::: EXERCISE TEXT

Awesome

Parsing T- and B-cell receptor segments from IMGT database to a flexible plain-text format

Getting raw sequences

Instructions for downloading raw IMGT files:

Go to the genedb page and click the first submit button
Next, scroll down to the end of resulting page (loading can take a while) and mark Select all genes
Select F+ORF+in-frame P nucleotide sequences with IMGT gaps format and click submit
Copy-paste resulting FASTA records and use them as an input file

Running the software

Get the compiled binaries and run the software as java -jar segmentparser.jar [options] imgt_raw_file output_prefix.

The following options can be selected:

-n include non-functional segments into output (pseudogenes, etc)
-m include minor alleles (segments with *02, *03, etc suffix)
-s toggle species detalisation (e.g. BALBc and C57Bl6 for MusMusculus)
-b report IMGT records that cannot be parsed properly (missing conserved residues, etc)

Output files include:

A $output_prefix$.metadata.txt file with summary statistics.
Files with erroneous/bad records: $output_prefix$.nojrefpoint.txt, $output_prefix$.novrefpoint.txt, $output_prefix$.othersegm.txt.

::::::
::: INFORMATION

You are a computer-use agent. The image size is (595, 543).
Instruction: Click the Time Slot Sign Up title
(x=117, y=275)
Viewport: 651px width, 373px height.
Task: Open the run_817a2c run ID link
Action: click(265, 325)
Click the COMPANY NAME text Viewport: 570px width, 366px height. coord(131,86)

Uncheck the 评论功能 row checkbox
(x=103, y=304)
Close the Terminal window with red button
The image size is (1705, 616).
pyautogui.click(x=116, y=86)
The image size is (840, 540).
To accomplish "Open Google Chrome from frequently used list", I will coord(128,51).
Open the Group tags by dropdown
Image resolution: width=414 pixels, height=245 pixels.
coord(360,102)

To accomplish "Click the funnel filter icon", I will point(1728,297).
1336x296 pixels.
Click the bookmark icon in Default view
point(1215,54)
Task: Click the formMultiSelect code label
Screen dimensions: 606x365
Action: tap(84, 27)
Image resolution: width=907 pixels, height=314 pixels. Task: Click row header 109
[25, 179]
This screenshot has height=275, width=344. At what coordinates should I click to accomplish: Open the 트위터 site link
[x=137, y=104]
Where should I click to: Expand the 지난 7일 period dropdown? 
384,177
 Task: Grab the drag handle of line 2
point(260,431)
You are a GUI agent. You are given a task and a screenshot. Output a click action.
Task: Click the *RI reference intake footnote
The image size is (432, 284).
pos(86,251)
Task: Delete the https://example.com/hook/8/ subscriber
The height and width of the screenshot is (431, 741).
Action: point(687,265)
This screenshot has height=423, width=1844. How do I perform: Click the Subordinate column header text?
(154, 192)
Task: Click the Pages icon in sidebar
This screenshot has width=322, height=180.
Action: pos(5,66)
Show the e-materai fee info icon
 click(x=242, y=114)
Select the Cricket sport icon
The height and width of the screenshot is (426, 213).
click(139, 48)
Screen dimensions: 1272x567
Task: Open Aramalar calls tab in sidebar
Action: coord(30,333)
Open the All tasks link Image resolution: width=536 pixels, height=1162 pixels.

::::::

## WORK TASK 1:
Translate this sentence from the IMGT segment parser text into Spanish: "Copy-paste resulting FASTA records and use them as an input file."
## WORK TASK 2:
Extend the IMGT segment parser text with a few more lines, starting after its last sentence.

## EXPECTED OUTPUT 1:
Copie y pegue los registros FASTA resultantes y úselos como archivo de entrada.

## EXPECTED OUTPUT 2:
Output file containing sequences, CDR3 reference points and CDR1,2,2.5 coordinates: $output_prefix$.txt.

SegmentParser generates a tab-delimited table with species name, gene and segment id, nucleotide sequence and the reference point position: 0-based coordinate of first nucleotide after conserved Cys for Variable segments and before first nucleotide before conserved Phe/Trp for Joining segments. The metadata table provided with results lists all species and genes and tells if there are any V/D/J segments associated with them (0 or 1 in corresponding row).

A file with CDR1,2,2.5 nucleotide and amino acid sequences: $output_prefix$.txt (only includes V segments).

Note that CDR2.5 is a putative MHC-binding region of TCR V segment, defined in a recent work of Paul Thomas lab (Dash et al. Nature 2017).